### Task directions
All records are to be printed again exactly as they appear.

### Dataset records
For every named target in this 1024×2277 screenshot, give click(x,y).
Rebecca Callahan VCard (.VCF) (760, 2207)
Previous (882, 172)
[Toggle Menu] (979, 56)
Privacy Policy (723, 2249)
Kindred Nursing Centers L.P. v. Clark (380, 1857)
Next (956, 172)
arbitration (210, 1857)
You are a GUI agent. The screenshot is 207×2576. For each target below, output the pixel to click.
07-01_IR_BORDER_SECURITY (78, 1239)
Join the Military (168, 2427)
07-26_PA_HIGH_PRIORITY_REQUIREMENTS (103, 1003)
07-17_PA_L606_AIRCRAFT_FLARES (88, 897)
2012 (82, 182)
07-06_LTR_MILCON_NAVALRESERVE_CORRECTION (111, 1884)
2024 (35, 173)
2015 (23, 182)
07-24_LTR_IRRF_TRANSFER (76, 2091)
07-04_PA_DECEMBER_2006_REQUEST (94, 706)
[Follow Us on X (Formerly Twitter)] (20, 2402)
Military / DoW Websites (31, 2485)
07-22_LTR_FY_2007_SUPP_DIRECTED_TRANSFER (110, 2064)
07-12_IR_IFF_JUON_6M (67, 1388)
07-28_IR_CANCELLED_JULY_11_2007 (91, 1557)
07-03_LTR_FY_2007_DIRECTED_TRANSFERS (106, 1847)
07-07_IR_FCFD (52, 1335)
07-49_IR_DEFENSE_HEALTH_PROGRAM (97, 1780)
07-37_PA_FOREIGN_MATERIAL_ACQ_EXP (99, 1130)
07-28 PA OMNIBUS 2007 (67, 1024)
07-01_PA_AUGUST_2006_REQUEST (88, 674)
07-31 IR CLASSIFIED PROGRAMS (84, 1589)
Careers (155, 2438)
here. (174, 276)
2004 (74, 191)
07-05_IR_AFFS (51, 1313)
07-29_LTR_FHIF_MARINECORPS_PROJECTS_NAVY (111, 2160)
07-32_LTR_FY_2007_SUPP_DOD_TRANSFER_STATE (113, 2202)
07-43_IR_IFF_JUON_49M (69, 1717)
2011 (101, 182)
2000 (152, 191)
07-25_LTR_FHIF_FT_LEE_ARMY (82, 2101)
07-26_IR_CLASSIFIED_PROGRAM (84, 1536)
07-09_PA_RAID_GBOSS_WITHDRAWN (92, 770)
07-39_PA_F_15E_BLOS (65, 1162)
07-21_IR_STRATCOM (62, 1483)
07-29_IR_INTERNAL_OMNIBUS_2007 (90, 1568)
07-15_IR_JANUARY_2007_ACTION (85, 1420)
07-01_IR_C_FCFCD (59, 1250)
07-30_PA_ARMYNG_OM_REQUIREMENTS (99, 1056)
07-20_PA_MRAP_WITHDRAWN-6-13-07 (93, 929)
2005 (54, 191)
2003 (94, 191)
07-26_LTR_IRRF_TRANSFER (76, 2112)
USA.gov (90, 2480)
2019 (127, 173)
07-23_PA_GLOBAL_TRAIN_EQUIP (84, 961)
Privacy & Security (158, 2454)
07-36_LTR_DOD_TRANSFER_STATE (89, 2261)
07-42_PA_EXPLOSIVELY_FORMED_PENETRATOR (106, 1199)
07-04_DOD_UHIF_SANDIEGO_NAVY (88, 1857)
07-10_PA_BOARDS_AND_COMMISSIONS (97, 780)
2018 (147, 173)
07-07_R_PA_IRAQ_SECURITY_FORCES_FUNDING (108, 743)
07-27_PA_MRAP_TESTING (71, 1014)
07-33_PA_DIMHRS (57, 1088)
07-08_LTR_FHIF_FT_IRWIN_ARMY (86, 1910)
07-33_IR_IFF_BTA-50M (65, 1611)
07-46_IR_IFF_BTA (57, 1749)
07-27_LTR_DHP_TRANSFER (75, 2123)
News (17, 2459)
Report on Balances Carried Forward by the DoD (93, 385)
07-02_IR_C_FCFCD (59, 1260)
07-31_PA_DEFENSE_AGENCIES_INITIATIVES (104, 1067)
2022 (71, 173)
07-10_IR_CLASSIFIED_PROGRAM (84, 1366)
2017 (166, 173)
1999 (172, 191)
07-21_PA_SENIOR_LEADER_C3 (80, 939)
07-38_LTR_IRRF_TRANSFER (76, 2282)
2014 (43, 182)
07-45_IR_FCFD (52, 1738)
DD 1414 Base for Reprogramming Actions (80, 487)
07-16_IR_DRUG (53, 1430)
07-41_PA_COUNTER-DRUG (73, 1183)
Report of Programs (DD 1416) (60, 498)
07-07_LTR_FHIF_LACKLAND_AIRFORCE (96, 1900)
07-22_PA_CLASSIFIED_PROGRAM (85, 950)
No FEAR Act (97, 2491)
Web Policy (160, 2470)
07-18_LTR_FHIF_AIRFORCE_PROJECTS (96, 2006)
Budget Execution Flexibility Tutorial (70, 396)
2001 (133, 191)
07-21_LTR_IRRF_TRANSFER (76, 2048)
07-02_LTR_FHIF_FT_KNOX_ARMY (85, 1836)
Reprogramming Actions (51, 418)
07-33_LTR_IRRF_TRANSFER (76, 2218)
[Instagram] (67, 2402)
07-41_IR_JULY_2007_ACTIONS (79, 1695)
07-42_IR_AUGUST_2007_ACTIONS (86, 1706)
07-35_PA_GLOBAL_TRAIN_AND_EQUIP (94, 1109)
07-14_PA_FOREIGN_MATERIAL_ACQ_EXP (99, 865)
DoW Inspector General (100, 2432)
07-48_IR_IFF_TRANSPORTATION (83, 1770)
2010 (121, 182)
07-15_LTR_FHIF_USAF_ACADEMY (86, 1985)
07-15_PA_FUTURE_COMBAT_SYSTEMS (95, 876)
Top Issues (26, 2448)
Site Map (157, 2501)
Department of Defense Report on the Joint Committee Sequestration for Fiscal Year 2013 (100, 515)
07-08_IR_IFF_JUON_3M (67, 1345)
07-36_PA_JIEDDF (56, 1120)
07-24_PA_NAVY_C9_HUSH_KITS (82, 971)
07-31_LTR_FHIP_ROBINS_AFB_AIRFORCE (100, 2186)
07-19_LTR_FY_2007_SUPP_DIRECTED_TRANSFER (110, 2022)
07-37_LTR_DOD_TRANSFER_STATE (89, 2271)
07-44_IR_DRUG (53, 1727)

### Solution to this exercise
For every named target in this 1024×2277 screenshot, give click(x,y).
Rebecca Callahan VCard (.VCF) (760, 2207)
Previous (882, 172)
[Toggle Menu] (979, 56)
Privacy Policy (723, 2249)
Kindred Nursing Centers L.P. v. Clark (380, 1857)
Next (956, 172)
arbitration (210, 1857)
You are a GUI agent. The screenshot is 207×2576. For each target below, output the pixel to click.
07-01_IR_BORDER_SECURITY (78, 1239)
Join the Military (168, 2427)
07-26_PA_HIGH_PRIORITY_REQUIREMENTS (103, 1003)
07-17_PA_L606_AIRCRAFT_FLARES (88, 897)
2012 (82, 182)
07-06_LTR_MILCON_NAVALRESERVE_CORRECTION (111, 1884)
2024 (35, 173)
2015 (23, 182)
07-24_LTR_IRRF_TRANSFER (76, 2091)
07-04_PA_DECEMBER_2006_REQUEST (94, 706)
[Follow Us on X (Formerly Twitter)] (20, 2402)
Military / DoW Websites (31, 2485)
07-22_LTR_FY_2007_SUPP_DIRECTED_TRANSFER (110, 2064)
07-12_IR_IFF_JUON_6M (67, 1388)
07-28_IR_CANCELLED_JULY_11_2007 (91, 1557)
07-03_LTR_FY_2007_DIRECTED_TRANSFERS (106, 1847)
07-07_IR_FCFD (52, 1335)
07-49_IR_DEFENSE_HEALTH_PROGRAM (97, 1780)
07-37_PA_FOREIGN_MATERIAL_ACQ_EXP (99, 1130)
07-28 PA OMNIBUS 2007 (67, 1024)
07-01_PA_AUGUST_2006_REQUEST (88, 674)
07-31 IR CLASSIFIED PROGRAMS (84, 1589)
Careers (155, 2438)
here. (174, 276)
2004 (74, 191)
07-05_IR_AFFS (51, 1313)
07-29_LTR_FHIF_MARINECORPS_PROJECTS_NAVY (111, 2160)
07-32_LTR_FY_2007_SUPP_DOD_TRANSFER_STATE (113, 2202)
07-43_IR_IFF_JUON_49M (69, 1717)
2011 (101, 182)
2000 (152, 191)
07-25_LTR_FHIF_FT_LEE_ARMY (82, 2101)
07-26_IR_CLASSIFIED_PROGRAM (84, 1536)
07-09_PA_RAID_GBOSS_WITHDRAWN (92, 770)
07-39_PA_F_15E_BLOS (65, 1162)
07-21_IR_STRATCOM (62, 1483)
07-29_IR_INTERNAL_OMNIBUS_2007 (90, 1568)
07-15_IR_JANUARY_2007_ACTION (85, 1420)
07-01_IR_C_FCFCD (59, 1250)
07-30_PA_ARMYNG_OM_REQUIREMENTS (99, 1056)
07-20_PA_MRAP_WITHDRAWN-6-13-07 (93, 929)
2005 (54, 191)
2003 (94, 191)
07-26_LTR_IRRF_TRANSFER (76, 2112)
USA.gov (90, 2480)
2019 (127, 173)
07-23_PA_GLOBAL_TRAIN_EQUIP (84, 961)
Privacy & Security (158, 2454)
07-36_LTR_DOD_TRANSFER_STATE (89, 2261)
07-42_PA_EXPLOSIVELY_FORMED_PENETRATOR (106, 1199)
07-04_DOD_UHIF_SANDIEGO_NAVY (88, 1857)
07-10_PA_BOARDS_AND_COMMISSIONS (97, 780)
2018 (147, 173)
07-07_R_PA_IRAQ_SECURITY_FORCES_FUNDING (108, 743)
07-27_PA_MRAP_TESTING (71, 1014)
07-33_PA_DIMHRS (57, 1088)
07-08_LTR_FHIF_FT_IRWIN_ARMY (86, 1910)
07-33_IR_IFF_BTA-50M (65, 1611)
07-46_IR_IFF_BTA (57, 1749)
07-27_LTR_DHP_TRANSFER (75, 2123)
News (17, 2459)
Report on Balances Carried Forward by the DoD (93, 385)
07-02_IR_C_FCFCD (59, 1260)
07-31_PA_DEFENSE_AGENCIES_INITIATIVES (104, 1067)
2022 (71, 173)
07-10_IR_CLASSIFIED_PROGRAM (84, 1366)
2017 (166, 173)
1999 (172, 191)
07-21_PA_SENIOR_LEADER_C3 (80, 939)
07-38_LTR_IRRF_TRANSFER (76, 2282)
2014 (43, 182)
07-45_IR_FCFD (52, 1738)
DD 1414 Base for Reprogramming Actions (80, 487)
07-16_IR_DRUG (53, 1430)
07-41_PA_COUNTER-DRUG (73, 1183)
Report of Programs (DD 1416) (60, 498)
07-07_LTR_FHIF_LACKLAND_AIRFORCE (96, 1900)
07-22_PA_CLASSIFIED_PROGRAM (85, 950)
No FEAR Act (97, 2491)
Web Policy (160, 2470)
07-18_LTR_FHIF_AIRFORCE_PROJECTS (96, 2006)
Budget Execution Flexibility Tutorial (70, 396)
2001 (133, 191)
07-21_LTR_IRRF_TRANSFER (76, 2048)
07-02_LTR_FHIF_FT_KNOX_ARMY (85, 1836)
Reprogramming Actions (51, 418)
07-33_LTR_IRRF_TRANSFER (76, 2218)
[Instagram] (67, 2402)
07-41_IR_JULY_2007_ACTIONS (79, 1695)
07-42_IR_AUGUST_2007_ACTIONS (86, 1706)
07-35_PA_GLOBAL_TRAIN_AND_EQUIP (94, 1109)
07-14_PA_FOREIGN_MATERIAL_ACQ_EXP (99, 865)
DoW Inspector General (100, 2432)
07-48_IR_IFF_TRANSPORTATION (83, 1770)
2010 (121, 182)
07-15_LTR_FHIF_USAF_ACADEMY (86, 1985)
07-15_PA_FUTURE_COMBAT_SYSTEMS (95, 876)
Top Issues (26, 2448)
Site Map (157, 2501)
Department of Defense Report on the Joint Committee Sequestration for Fiscal Year 2013 (100, 515)
07-08_IR_IFF_JUON_3M (67, 1345)
07-36_PA_JIEDDF (56, 1120)
07-24_PA_NAVY_C9_HUSH_KITS (82, 971)
07-31_LTR_FHIP_ROBINS_AFB_AIRFORCE (100, 2186)
07-19_LTR_FY_2007_SUPP_DIRECTED_TRANSFER (110, 2022)
07-37_LTR_DOD_TRANSFER_STATE (89, 2271)
07-44_IR_DRUG (53, 1727)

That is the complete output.